> Problem statement
Using the records below, output the stretch that opens with the line containing "Click บริษัท อะลาดิน" and closes with the line containing "Given: Select left", exactly and including both lines, with nothing more.

(Entries taken from a collection)
━━━━━━━━━━

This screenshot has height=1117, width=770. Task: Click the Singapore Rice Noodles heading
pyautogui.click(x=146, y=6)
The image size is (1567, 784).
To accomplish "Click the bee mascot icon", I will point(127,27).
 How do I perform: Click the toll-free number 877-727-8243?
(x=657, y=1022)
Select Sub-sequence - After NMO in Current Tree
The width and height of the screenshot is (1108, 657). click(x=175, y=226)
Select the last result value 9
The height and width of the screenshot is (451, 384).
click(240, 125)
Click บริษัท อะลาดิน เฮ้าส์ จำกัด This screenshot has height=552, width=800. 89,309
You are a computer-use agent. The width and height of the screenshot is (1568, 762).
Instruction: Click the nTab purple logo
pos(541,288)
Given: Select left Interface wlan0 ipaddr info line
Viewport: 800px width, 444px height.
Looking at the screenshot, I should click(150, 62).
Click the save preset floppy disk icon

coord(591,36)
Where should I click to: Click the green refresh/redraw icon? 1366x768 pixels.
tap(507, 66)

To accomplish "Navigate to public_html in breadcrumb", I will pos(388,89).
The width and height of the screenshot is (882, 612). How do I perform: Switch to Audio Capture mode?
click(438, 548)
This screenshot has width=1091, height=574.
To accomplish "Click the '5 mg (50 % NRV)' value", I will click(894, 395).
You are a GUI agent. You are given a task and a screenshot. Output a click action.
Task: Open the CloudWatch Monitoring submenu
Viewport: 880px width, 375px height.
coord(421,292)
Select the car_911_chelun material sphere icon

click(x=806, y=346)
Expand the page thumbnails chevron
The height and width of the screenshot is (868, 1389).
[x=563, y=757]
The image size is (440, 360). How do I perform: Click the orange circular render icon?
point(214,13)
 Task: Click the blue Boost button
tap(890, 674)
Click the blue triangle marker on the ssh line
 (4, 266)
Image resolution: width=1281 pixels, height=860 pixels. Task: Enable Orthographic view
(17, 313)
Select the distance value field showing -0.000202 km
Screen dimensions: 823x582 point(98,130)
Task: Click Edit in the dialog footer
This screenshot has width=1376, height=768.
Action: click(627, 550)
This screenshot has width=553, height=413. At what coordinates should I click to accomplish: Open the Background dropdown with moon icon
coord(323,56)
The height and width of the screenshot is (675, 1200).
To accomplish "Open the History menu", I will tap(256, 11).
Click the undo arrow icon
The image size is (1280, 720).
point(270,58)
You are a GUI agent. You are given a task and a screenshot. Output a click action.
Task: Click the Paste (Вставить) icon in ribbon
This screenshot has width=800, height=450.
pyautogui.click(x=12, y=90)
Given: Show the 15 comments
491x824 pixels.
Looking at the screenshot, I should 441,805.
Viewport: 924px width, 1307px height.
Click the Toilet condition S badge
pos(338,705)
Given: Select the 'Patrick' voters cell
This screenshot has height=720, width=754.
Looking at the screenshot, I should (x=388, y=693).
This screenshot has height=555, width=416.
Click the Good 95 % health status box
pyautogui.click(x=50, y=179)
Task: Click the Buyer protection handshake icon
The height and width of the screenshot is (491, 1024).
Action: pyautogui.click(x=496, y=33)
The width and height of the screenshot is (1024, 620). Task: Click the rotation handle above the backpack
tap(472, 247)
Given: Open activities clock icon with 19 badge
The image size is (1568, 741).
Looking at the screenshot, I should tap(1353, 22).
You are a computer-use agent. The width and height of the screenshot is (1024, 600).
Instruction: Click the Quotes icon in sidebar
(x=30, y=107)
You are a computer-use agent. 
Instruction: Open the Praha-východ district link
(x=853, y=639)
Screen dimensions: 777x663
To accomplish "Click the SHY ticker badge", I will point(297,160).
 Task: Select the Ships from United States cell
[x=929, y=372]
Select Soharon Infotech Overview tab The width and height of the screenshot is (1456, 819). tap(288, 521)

━━━━━━━━━━

> Task answer
Click บริษัท อะลาดิน เฮ้าส์ จำกัด This screenshot has height=552, width=800. 89,309
You are a computer-use agent. The width and height of the screenshot is (1568, 762).
Instruction: Click the nTab purple logo
pos(541,288)
Given: Select left Interface wlan0 ipaddr info line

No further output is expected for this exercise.